Met-Con. Although Mark Rippatoe and several others that I consider peers and mentors would say strength.
What are your top 2-3 keys to overcoming the hype of long, slow distance work for those you coach?
I have 1 key point for this... If I coach you, and you decide to go longer than I tell you, you just decided to get coached by someone else. Ask around and you will hear from former athletes I coached. They can’t hide it from me either. It;s real obvious when they do it, because they can’t recover and go hard the next time I need them to. It’s the same thing with a crappy diet too.
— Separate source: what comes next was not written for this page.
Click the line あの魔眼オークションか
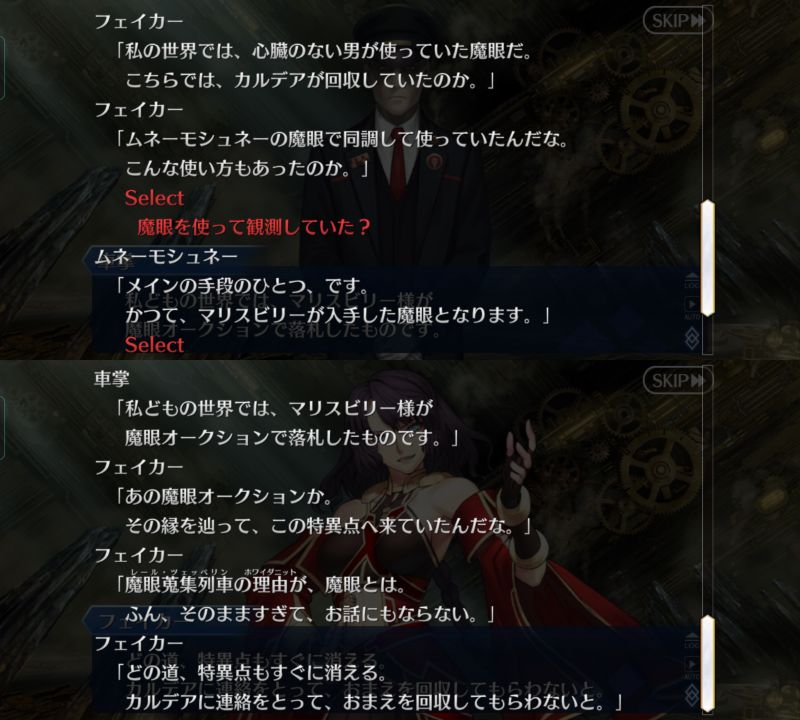Screen dimensions: 800x720 pyautogui.click(x=223, y=496)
How do you train your newbie long, slow distance addicts to draw more strength from the CrossFit Endurance way?
Pull them away from LSD and get them CrossFitting and Strength training 4-6 times a week.
What are the most valuable weight training movements to improve running and cycling performance?
HEAVY Squats and HEAVY Deadlifts... When I say squat, I don’t mean the kind your doctor says don’t do either. Your ass needs to be below parallel so that “it” (your ass) can experience what it does for a living.
When you look back at all the endless hours you spent in long, slow distance work you did prior to CrossFit Endurance, what are your biggest regrets?
Not one! We basically wrote a PHD in our experience from LSD to CFE. Will we ever be recognized like that? Not by anyone I care to be around or look up too. I’ve studied HR, VO2 Max, blood lactate, and everything that goes with it. I’ve got 5+ years of heart rate data on clients and my own training. I’ve got a VO2 Machine that I used to use for everyone I trained. I’ve personally tested blood lactate levels on hundreds of athletes. It all came down to this... When we got rid of the slow stuff, added intensity, and heavy weights, everyone got faster, and everyone got healthier.
When you think about how you'd like to go faster in your next Ultra Marathon event, what areas do you focus most on?
What are the 3 biggest mistakes you see endurance athletes make and how would you suggest they change?
Nutrition, Training, Recovery. I know this is vague, but there is so much wrong we could write a book on it. All of the nutrition sucks in endurance sports... Get rid of the supplements and start adding real food. Training: stop running, riding, and swimming all day, it doesn’t make you faster! You are quad dominant, and your hips don’t work for Christ's sake. Learn to move correctly, and lift heavy... Then go really fast! I’d also like to throw in that none of them look at their particular sport as a skill, and because of this they will never do what they love for a long time. PERIOD!
Born: October 20,
First Triathlon: Newport Beach Sprint Triathlon May 2002
Lives: Costa Mesa, CA
Career at a glance
- Angeles Crest 100 mile run, 2007 34th 27:39
- estern States 100 mile run, 2006, 89th, 26:47
- Mt Disappointment 50k run, 2006, 26th, 5:47:11
- Ironman Canada 2004 478th, 11:33:47
Brian, thanks for your time and shockingly fresh and innovative perspective. I look forward to watching you and your athletes continue to change the paradigm of endurance training—and incorporating this same philosophy in my athletes!
Brian is the co-owner of CrossFit Newport Beach, and operates an internship for professional trainers. He has been a competitive Ultra Runner. He has competed in Ironman Canada along with several ultra marathons ranging from 50k to 100 miles including the Western States 100 and the Angeles Crest 100 on limited training and utilizing CrossFit as the cornerstone of his programming for not only his training, but all of his athletes. www.crossfitendurance.com
Brian Mackenzie is an expert in strength and conditioning for endurance athletes as well as the creator of CrossFit's Run Endurance Certification. He is a Level 3 CrossFit Certified Trainer and is a Level 3 POSE Certified Running Coach.